**Problem to work on**. Below are some records. Return exactly the lines from the one containing "Where should I click to: Click" through the one containing "Open YouTube apps", both included, and only those.

[Dataset entries]
------------------------

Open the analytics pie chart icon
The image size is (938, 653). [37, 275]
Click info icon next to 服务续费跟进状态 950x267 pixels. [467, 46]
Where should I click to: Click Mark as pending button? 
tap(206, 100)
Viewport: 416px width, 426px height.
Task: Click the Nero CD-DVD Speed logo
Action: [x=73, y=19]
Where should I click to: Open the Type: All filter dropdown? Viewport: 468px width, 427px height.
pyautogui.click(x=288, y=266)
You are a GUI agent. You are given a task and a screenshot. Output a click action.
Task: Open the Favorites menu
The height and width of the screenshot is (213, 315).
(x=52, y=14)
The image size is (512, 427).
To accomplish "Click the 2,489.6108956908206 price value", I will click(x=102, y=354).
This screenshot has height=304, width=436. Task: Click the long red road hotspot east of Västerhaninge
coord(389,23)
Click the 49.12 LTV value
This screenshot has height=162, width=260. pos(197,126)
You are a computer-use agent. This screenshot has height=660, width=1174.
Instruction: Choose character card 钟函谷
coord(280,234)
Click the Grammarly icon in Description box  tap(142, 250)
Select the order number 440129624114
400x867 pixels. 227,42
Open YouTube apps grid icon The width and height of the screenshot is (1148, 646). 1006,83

------------------------

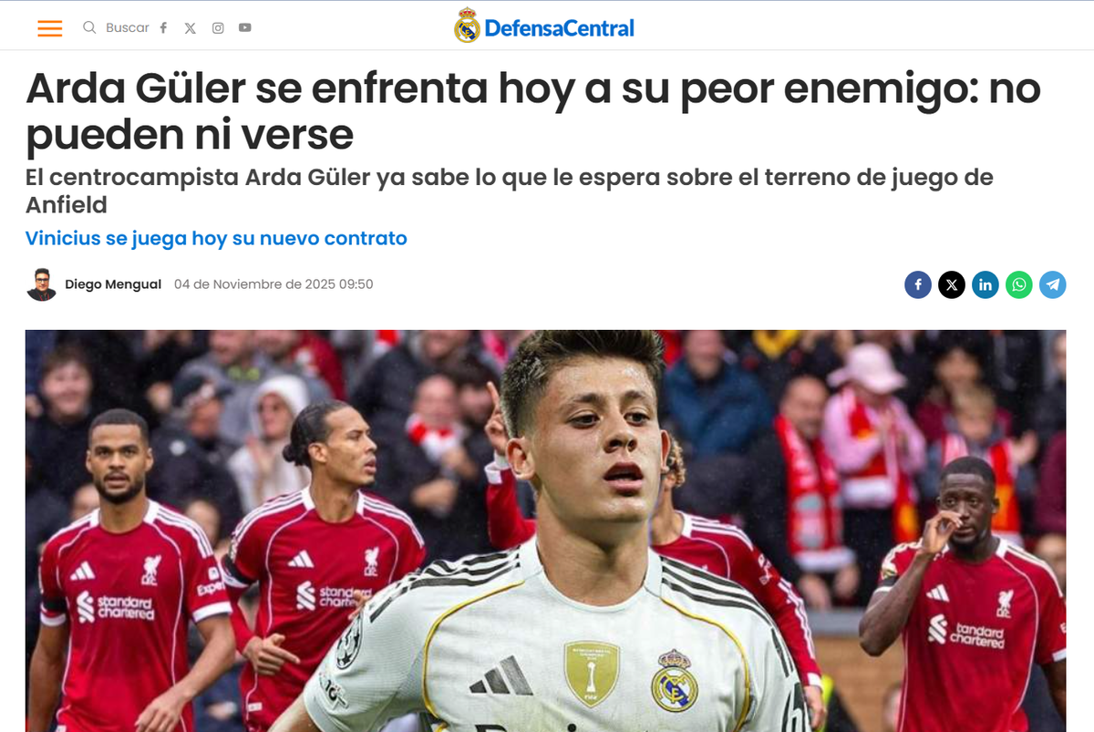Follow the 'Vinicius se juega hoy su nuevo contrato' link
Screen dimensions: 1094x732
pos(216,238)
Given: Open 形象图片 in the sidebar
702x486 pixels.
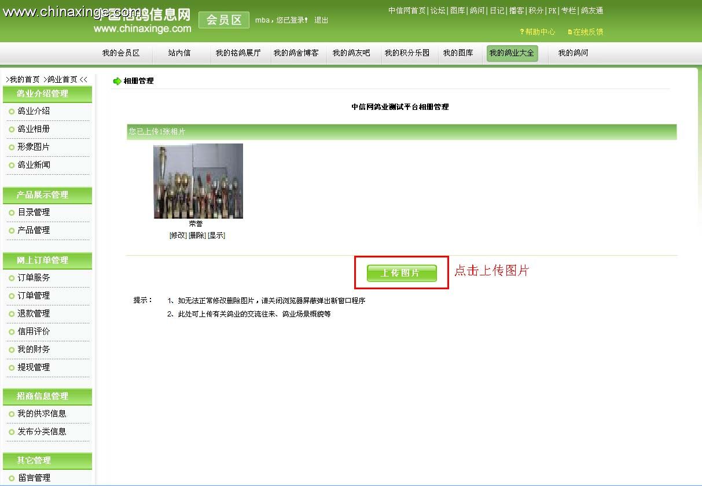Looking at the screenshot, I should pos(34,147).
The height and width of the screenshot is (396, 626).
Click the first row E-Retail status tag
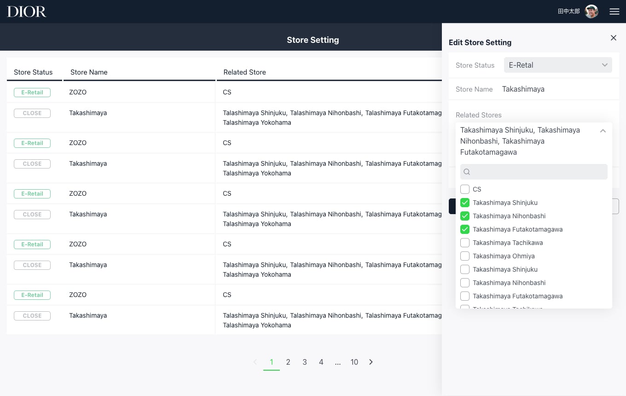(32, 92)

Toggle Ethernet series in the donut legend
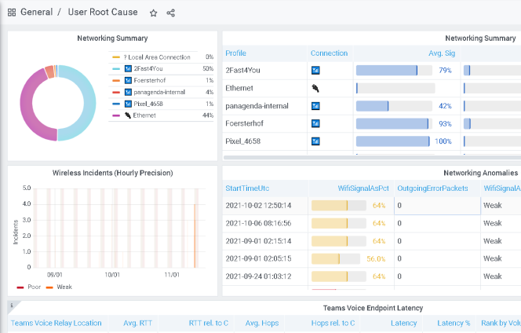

------------------------

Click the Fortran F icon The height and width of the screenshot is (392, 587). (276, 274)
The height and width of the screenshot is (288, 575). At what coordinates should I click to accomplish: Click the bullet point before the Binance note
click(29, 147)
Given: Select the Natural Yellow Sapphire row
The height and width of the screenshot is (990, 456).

------------------------

**Solution to this task**.
Where should I click to: Click Mark as pending button? 
tap(206, 100)
Viewport: 416px width, 426px height.
Task: Click the Nero CD-DVD Speed logo
Action: [x=73, y=19]
Where should I click to: Open the Type: All filter dropdown? Viewport: 468px width, 427px height.
pyautogui.click(x=288, y=266)
You are a GUI agent. You are given a task and a screenshot. Output a click action.
Task: Open the Favorites menu
The height and width of the screenshot is (213, 315).
(x=52, y=14)
The image size is (512, 427).
To accomplish "Click the 2,489.6108956908206 price value", I will click(x=102, y=354).
This screenshot has height=304, width=436. Task: Click the long red road hotspot east of Västerhaninge
coord(389,23)
Click the 49.12 LTV value
This screenshot has height=162, width=260. pos(197,126)
You are a computer-use agent. This screenshot has height=660, width=1174.
Instruction: Choose character card 钟函谷
coord(280,234)
Click the Grammarly icon in Description box  tap(142, 250)
Select the order number 440129624114
400x867 pixels. 227,42
Open YouTube apps grid icon The width and height of the screenshot is (1148, 646). 1006,83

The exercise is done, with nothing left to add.